Laudo preliminar da necropsia do corpo de Isabele, realizado pelo Instituto Médico Legal de Cuiabá, apontou que o tiro que atingiu a vítima foi disparado a curta distância. A bala entrou pela narina e saiu pela cabeça da adolescente. A causa da morte foi traumatismo crânio-encefálico.
A reportagem tentou contato com o advogado Hélio Nishiyama, contratado pela família de Isabele, mas ele está em viagem e não foi localizado.

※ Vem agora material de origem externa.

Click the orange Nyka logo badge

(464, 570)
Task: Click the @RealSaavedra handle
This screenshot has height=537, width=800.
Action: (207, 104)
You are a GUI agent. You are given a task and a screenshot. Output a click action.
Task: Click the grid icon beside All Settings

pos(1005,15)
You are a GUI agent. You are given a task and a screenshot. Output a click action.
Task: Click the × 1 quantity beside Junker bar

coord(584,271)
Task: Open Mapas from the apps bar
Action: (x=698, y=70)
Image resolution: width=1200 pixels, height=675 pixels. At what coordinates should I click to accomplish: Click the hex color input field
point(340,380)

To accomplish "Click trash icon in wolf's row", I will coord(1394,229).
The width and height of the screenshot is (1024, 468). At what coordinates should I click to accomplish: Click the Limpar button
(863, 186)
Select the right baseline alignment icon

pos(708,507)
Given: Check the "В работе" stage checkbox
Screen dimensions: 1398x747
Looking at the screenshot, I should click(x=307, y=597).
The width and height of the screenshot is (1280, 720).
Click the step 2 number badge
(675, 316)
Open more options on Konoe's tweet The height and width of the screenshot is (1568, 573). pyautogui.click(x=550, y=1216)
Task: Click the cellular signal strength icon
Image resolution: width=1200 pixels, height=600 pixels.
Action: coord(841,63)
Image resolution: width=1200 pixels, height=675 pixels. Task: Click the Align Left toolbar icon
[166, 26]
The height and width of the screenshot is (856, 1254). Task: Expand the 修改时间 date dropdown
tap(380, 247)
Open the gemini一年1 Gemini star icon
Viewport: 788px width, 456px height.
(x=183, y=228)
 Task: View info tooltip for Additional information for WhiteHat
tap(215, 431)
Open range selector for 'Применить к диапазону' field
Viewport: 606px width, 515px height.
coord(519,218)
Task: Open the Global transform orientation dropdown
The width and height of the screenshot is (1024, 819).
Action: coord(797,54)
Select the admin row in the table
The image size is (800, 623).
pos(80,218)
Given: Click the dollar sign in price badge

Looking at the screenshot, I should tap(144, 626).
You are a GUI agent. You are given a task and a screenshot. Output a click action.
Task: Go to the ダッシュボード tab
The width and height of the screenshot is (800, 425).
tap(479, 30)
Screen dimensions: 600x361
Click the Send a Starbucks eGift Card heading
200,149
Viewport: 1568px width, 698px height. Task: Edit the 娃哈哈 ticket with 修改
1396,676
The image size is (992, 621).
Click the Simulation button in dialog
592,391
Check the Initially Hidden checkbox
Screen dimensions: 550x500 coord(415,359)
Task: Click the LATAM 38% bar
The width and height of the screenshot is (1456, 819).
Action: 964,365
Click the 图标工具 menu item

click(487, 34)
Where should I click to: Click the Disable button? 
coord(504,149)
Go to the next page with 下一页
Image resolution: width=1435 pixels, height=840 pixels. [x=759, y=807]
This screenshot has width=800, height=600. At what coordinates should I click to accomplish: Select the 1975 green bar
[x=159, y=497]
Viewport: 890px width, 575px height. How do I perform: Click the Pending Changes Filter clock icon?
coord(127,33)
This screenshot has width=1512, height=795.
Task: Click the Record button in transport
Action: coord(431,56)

Praticantes de tiro esportivo
O empresário, a mulher e os três filhos do casal praticam tiro esportivo. A polícia afirmou que sete armas de fogo foram encontradas e apreendidas na casa do empresário. A PJC-MT disse que do arsenal apreendido apenas uma arma está em situação regular.
A arma cujo disparo matou Isabele estava irregular na casa do empresário, como também uma segunda pistola, que estão registradas no nome de outra pessoa. Elas pertencem ao pai do namorado da adolescente investigada. O namorado da adolescente tem 16 anos. As famílias são praticantes de tiro esportivo.
O namorado da suspeita de efetuar o disparo e o pai dele, que não tiveram os nomes divulgados, prestaram depoimento à polícia no último dia 20. O empresário e a filha foram ouvidos pela polícia no dia 14. Os conteúdos dos depoimentos não foram divulgados pela polícia.
Investigações em sigilo
A polícia informou que o caso "requer sigilo" nas investigações para "não causar prejuízo aos trabalhos desenvolvidos" e não informou quantos depoimentos já foram colhidos e se haverá necessidade de prorrogar o prazo para conclusão do inquérito, que se encerra na próxima terça-feira (11).
"A Polícia Judiciária Civil do Mato Grosso reitera que está se empenhando e utilizando todos os recursos investigativos e técnicos existentes para esclarecer o crime que chocou a sociedade mato-grossense e todo o Brasil", destacou.
A investigação da morte de Isabele ocorre em conjunto entre a DEA (Delegacia Especializada do Adolescente) e a Deddica (Delegacia dos Direitos da Criança e do Adolescente de Cuiabá). A PJC-MT disse em nota enviada ao UOL que "todas as circunstâncias que envolvem o crime são objeto de apuração." "Estão sendo ouvidas em depoimentos dezenas de testemunhas e pessoas que direta ou indiretamente tiveram ou venham a ter relevância investigativa", diz a nota, sem especificar quantos depoimentos já foram colhidos até hoje.
A PJC-MT destacou que ainda no dia 12 de julho, logo após a morte de Isabele, foram realizadas as primeiras diligências investigativas, destacando que peritos estiveram no local. "Após as análises iniciais, foram realizadas buscas e apreensões, com autorização judicial, a fim de localizar, apreender e preservar elementos probatórios diversos. Todos os materiais que possam ter vinculação com o delito (áudios, imagens de circuitos internos e externos, celulares, armas) passam por perícia e análise", completou o texto.
O empresário foi preso em flagrante e indiciado pelos crimes de porte e posse ilegal de arma de fogo, além de fornecimento de arma a menor de 18 anos. Ele pagou R$ 1 mil de fiança para responder na Justiça pelo crime em liberdade provisória. Depois, o valor da fiança mudou três vezes - majorou para R$ 209 mil, depois minorou para 10 mil e, a última decisão judicial, elevou o valor a ser pago para R$ 52,2 mil.